Beqaj talked with commissioners about the company’s successful track record in Montana, Wyoming and other regions, adding that the company’s niche always has been to serve the smaller Midwestern and Rocky Mountain markets. He said Shawnee, Okla.-based Allegiance’s non-urban broadband systems across Kansas, Arkansas, Texas and Oklahoma were a perfect fit for the company. He pointed out Ottawa would be among the Top 10 largest markets in the Allegiance acquisition and would be in the Top 20 percent of the largest markets the company services nationally.

“As soon as we have franchise agreements settled and FCC approval, we have crews ready to start coming in and laying cable,” Beqaj said. “We have the capital available to begin as soon as the agreement is finalized.”

City Commissioner Jeff Richards asked Beqaj if the upgrades would mean a considerable boost in the cost of services for residents.

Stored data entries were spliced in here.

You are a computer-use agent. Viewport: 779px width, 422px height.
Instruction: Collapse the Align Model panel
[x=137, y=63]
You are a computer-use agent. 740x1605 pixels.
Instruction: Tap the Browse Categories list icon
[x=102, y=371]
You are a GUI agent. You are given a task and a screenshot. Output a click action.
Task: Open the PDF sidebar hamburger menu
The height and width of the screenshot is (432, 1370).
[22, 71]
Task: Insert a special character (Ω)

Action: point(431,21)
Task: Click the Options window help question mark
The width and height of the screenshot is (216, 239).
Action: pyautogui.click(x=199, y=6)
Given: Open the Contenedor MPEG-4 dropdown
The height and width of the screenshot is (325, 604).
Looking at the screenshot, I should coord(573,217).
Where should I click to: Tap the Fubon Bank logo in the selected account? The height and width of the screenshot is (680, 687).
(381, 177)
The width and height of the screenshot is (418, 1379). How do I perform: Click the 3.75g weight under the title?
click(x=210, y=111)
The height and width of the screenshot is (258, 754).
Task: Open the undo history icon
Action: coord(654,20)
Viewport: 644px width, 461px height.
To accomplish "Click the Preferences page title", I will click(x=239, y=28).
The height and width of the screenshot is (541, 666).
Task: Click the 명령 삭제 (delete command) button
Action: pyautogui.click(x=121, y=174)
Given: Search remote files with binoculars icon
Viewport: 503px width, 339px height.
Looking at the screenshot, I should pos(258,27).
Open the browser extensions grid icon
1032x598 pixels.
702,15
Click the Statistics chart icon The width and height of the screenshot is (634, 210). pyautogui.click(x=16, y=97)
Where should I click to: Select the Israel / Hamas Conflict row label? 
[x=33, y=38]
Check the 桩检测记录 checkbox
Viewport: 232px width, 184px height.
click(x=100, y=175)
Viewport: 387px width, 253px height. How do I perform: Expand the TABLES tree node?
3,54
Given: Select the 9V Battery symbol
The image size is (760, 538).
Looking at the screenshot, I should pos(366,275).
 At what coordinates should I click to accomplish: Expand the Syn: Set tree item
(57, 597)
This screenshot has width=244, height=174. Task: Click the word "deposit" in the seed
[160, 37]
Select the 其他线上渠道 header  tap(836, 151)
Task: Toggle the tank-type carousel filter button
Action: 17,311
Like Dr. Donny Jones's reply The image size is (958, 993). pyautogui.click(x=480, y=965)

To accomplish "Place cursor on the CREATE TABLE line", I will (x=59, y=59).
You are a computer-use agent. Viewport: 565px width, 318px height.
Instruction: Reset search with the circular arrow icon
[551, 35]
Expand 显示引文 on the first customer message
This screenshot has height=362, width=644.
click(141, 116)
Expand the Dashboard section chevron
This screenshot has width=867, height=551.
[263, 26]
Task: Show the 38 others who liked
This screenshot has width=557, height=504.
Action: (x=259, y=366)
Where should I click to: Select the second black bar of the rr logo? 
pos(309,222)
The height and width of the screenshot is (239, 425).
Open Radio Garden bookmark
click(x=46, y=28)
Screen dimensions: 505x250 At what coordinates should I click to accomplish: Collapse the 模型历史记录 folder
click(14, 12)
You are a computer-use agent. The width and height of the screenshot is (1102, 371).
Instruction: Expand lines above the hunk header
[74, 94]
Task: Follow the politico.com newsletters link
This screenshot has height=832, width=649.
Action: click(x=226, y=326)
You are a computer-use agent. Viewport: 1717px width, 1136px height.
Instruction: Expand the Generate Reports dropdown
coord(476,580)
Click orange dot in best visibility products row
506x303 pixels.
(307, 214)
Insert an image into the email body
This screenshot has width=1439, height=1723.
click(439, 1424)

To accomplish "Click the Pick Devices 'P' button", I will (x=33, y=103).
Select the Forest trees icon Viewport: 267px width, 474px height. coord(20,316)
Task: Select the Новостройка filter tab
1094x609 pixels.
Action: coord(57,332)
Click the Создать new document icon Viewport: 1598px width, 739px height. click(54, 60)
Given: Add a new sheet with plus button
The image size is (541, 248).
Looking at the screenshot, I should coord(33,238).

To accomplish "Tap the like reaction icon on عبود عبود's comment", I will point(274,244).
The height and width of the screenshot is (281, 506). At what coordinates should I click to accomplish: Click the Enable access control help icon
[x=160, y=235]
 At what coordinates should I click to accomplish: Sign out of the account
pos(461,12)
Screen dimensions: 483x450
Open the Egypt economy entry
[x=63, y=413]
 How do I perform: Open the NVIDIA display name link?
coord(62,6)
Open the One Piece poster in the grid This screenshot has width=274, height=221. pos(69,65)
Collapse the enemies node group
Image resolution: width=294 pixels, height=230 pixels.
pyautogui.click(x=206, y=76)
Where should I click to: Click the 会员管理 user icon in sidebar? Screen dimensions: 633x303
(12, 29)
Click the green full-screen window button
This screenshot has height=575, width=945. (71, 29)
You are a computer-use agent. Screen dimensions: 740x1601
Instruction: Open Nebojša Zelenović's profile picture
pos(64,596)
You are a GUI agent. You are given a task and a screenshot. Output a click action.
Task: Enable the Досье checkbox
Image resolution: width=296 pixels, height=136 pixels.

“We are going to be very competitively priced, and offer bundle packages, because we want to recapture market share,” Beqaj said. “Allegiance’s market share has gone from 60 to 70 percent in Ottawa down to about 30 percent. We are going to be aggressive in trying to recapture that market share, and to do that it would not make good business sense to come in with big price increases.”

Beqaj cited the example of how the company laid more than 4,000 miles of cable in the first ninth months it was in the Montana market, and grew the company’s staff in Montana from about 100 employees to more than 400. He said the company that would be laying the cable has been working with BCI Broadband’s predecessor company — Bresnan Communications — since the 1980s. The same management team that ran Bresnan is now running BCI Broadband.

The BCI executive encouraged commissioners and city staff to contact any of the cities it currently serves.

“We have won every major award the cable industry has,” Beqaj said, “and we place a premium on customer service. When someone calls us and wants to start service, we want it in place within 24 to 48 hours — three or four days isn’t acceptable.”

Beqaj told commissioners he was hopeful the Allegiance acquisition could be finalized in March or April at the latest.

“We are eager to get started serving Ottawa,” he said.

Commissioners agreed to consider a resolution that would transfer the city’s franchise agreement from Allegiance to BCI Broadband at its regular commission meeting at 7 p.m. Wednesday at City Hall, 101 S. Hickory St., Ottawa.